# V8 Data Collection: Egyptian-Coptic Cognates

## Goal
Extract Egyptian-Coptic cognate pairs from ThotBank dataset to map Egyptian words to Coptic equivalents.

## Data Source
- **ThotBank**: Part of the Maduwwe project (GitHub)
- **Content**: Coptic words with suggested Egyptian etymologies
- **Format**: JSON with references to Černý's dictionary and TLA

## Data Download

Download ThotBank JSON from GitHub.

In [25]:
import subprocess
from pathlib import Path
import json

# Ensure data directory exists
PROJECT_ROOT = Path.cwd().parent if Path.cwd().name == 'notebooks' else Path.cwd()
RAW_DATA_DIR = PROJECT_ROOT / 'data/raw'
RAW_DATA_DIR.mkdir(parents=True, exist_ok=True)
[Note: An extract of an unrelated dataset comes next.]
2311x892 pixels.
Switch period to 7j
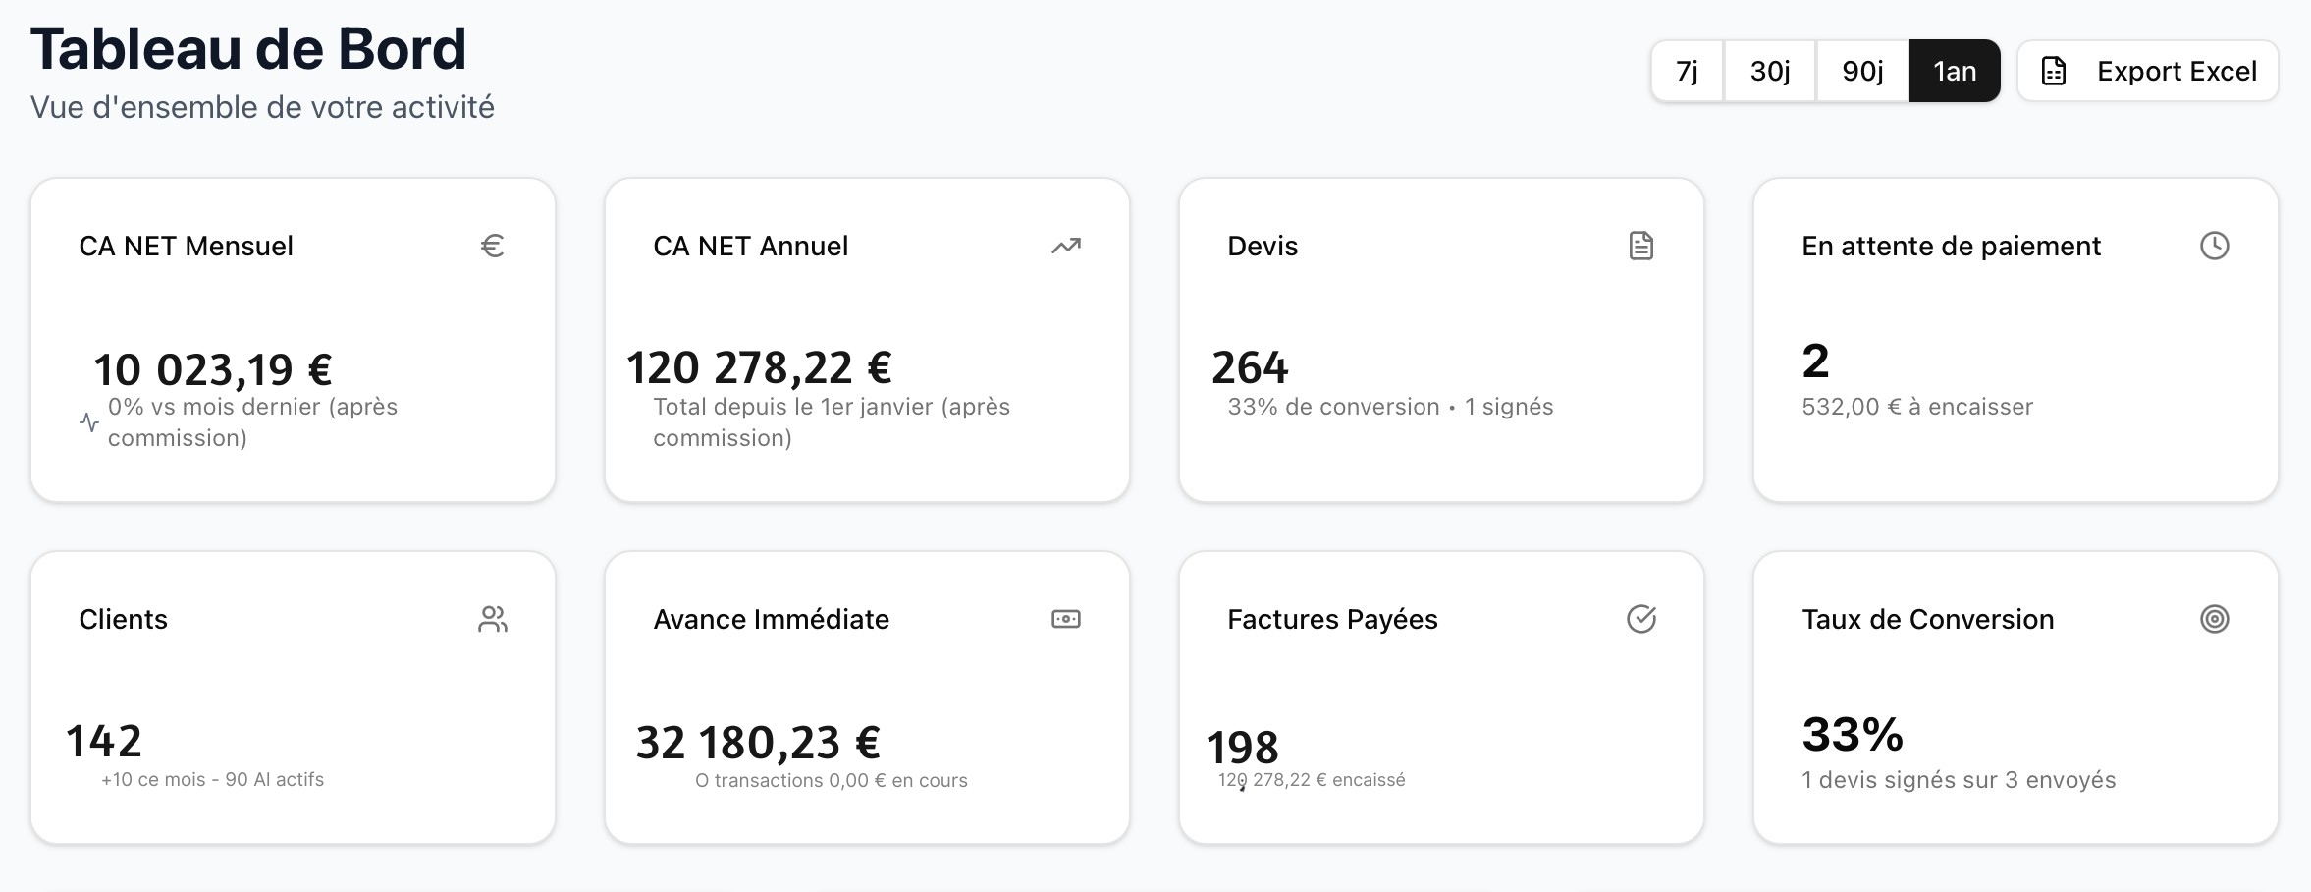(1687, 71)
# ThotBank is in JSON format
THOTBANK_URL = 'https://raw.githubusercontent.com/MKilani/Maduwwe/master/ThotBank/Json_Database_25_3_2020_1.7.json'
THOTBANK_PATH = RAW_DATA_DIR / 'thotbank_cognates.json'

# Download if not already present
if not THOTBANK_PATH.exists():
    print(f'Downloading ThotBank Egyptian-Coptic cognates...')
    result = subprocess.run(
        ['curl', '-L', THOTBANK_URL, '-o', str(THOTBANK_PATH)],
        capture_output=True,
        text=True
    )
    if result.returncode == 0:
        print(f'✓ Downloaded to {THOTBANK_PATH}')
        print(f'  Size: {THOTBANK_PATH.stat().st_size / 1024:.1f} KB')
    else:
        print(f'✗ Download failed: {result.stderr}')
else:
    print(f'✓ File already exists: {THOTBANK_PATH}')
    print(f'  Size: {THOTBANK_PATH.stat().st_size / 1024:.1f} KB')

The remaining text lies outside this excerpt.